Multi-Area Throughput and Energy Optimization of UAV-aided Cellular Networks Powered by Solar Panels and Grid

Small Cells (SCs) mounted on top of Unmanned Aerial Vehicles (UAVs) can be used to boost the radio capacity in hotspot zones. However, UAV-SCs are subject to tight battery constraints, resulting in frequent recharges operated at the ground sites. To meet the UAV-SCs energy demanded to the ground sites, the operator leverages a set of Solar Panels (SPs) and grid connection. In this work, we demonstrate that both i) the level of throughput provided to a set of areas and ii) the amount of energy that is exchanged with the grid by the ground sites play a critical role in such UAV-aided cellular network.

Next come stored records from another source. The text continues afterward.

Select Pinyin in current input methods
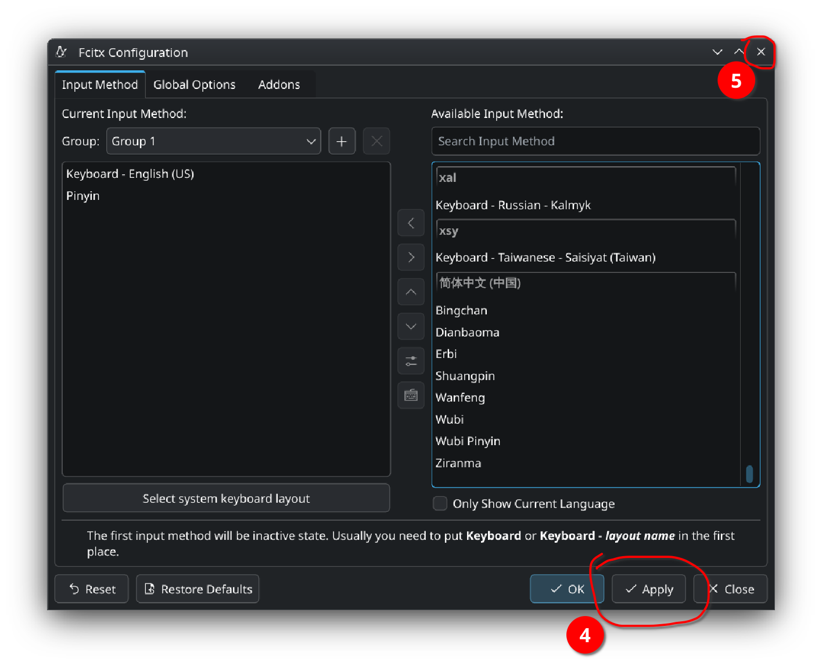Screen dimensions: 822x666 tap(83, 196)
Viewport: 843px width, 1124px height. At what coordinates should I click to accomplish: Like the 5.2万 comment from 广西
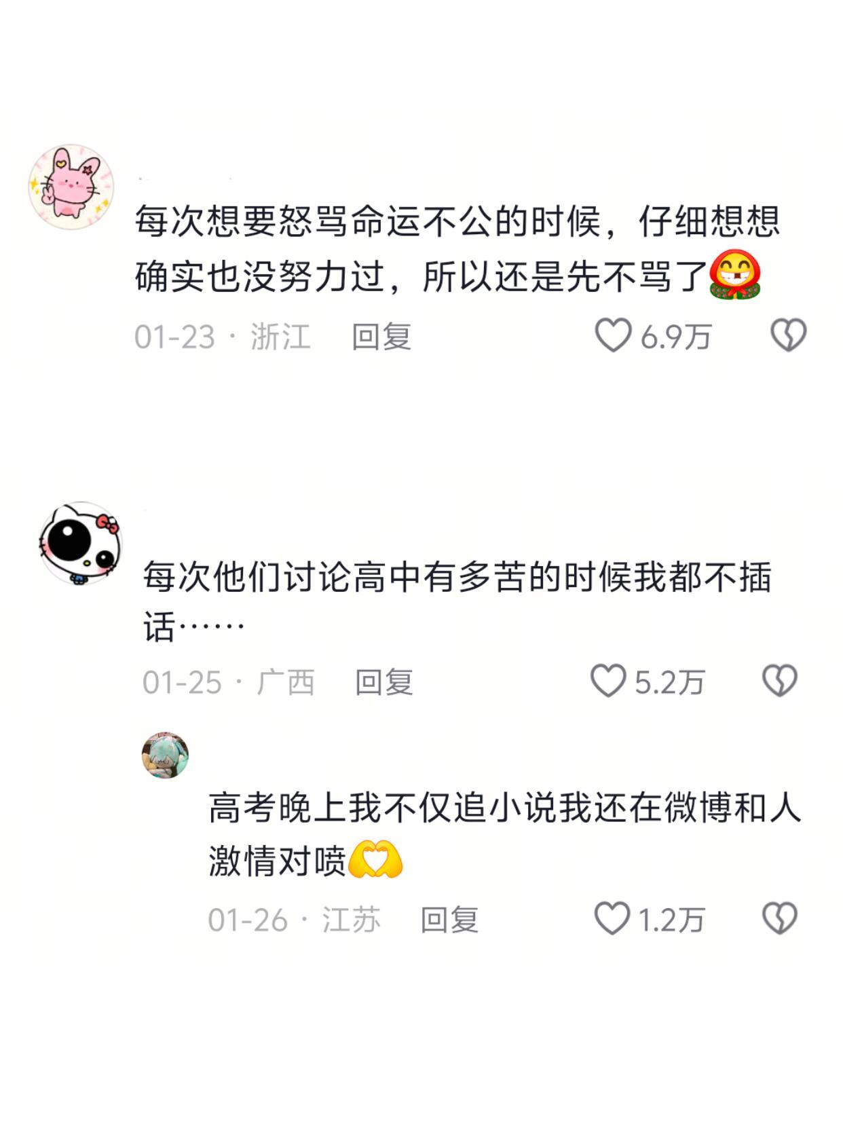pos(607,681)
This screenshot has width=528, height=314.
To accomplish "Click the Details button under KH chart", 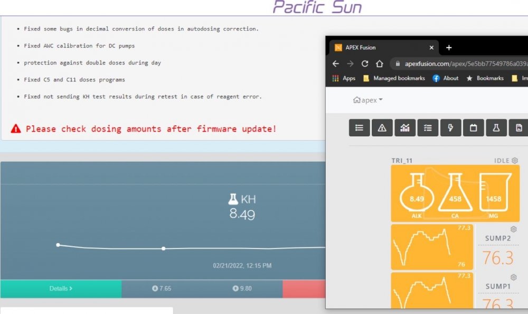I will click(61, 289).
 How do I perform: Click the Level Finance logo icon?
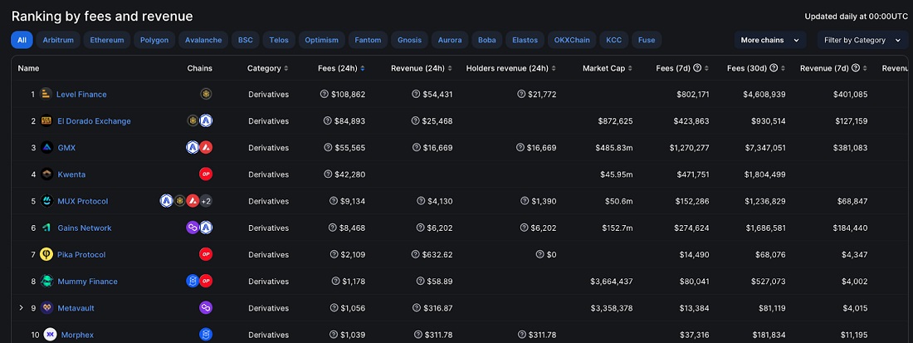click(x=46, y=94)
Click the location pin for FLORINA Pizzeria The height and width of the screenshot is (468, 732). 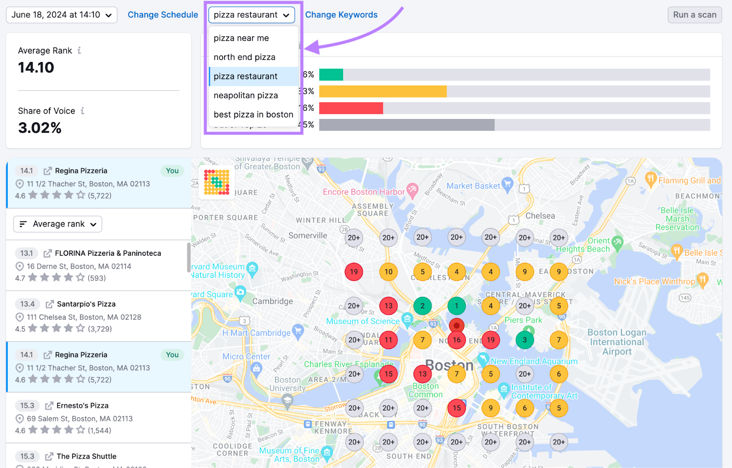[x=19, y=266]
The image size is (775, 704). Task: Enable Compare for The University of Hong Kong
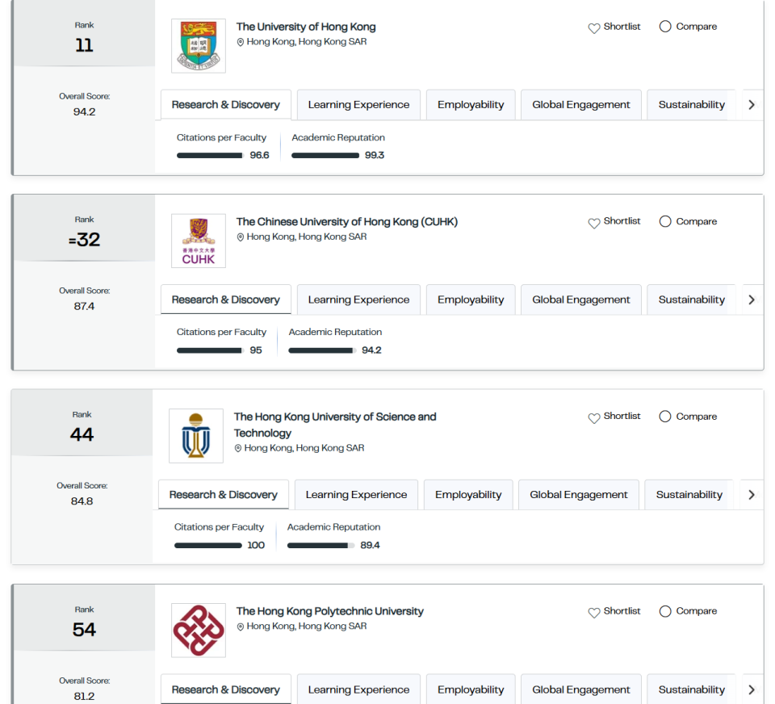[665, 27]

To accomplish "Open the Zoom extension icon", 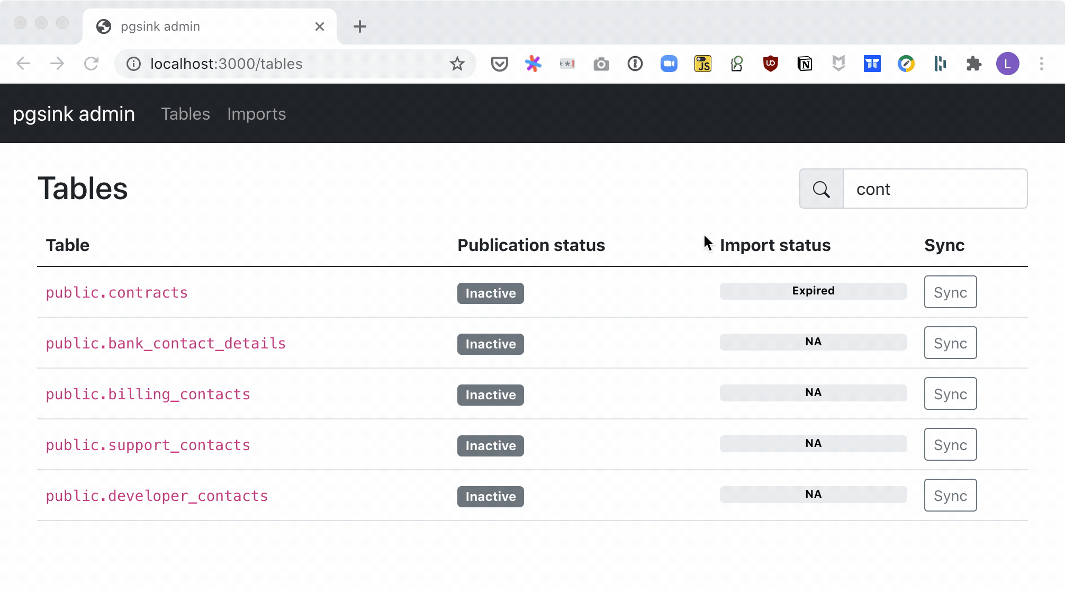I will click(x=669, y=64).
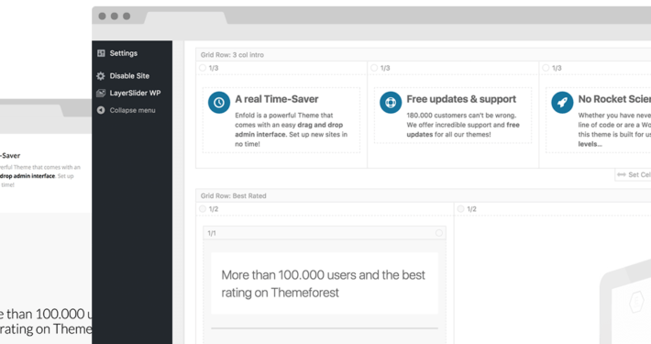Toggle the first 1/3 column radio circle
Image resolution: width=651 pixels, height=344 pixels.
[x=203, y=68]
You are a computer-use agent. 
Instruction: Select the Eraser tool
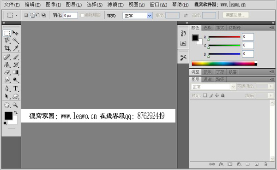tap(7, 72)
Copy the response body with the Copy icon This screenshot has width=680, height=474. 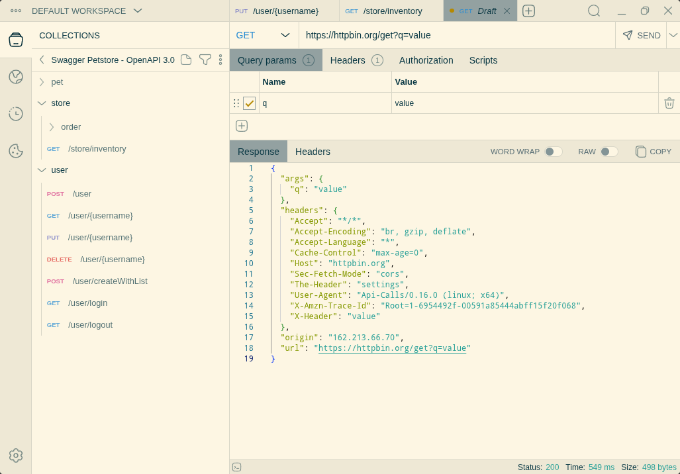click(653, 151)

We then formulate the J-MATE model to jointly optimize the energy and throughput through revenue and cost components. In addition, we design the BBSR algorithm, which is able to retrieve a solution even for large problem instances. We evaluate J-MATE and BBSR over a realistic scenario composed of dozens of areas and multiple ground sites, showing that: i) both J-MATE and BBSR outperform previous approaches targeting either the throughput maximization or the energy minimization, and ii) the computation time and the memory occupation of BBSR are reduced up to five orders of magnitude compared to J-MATE.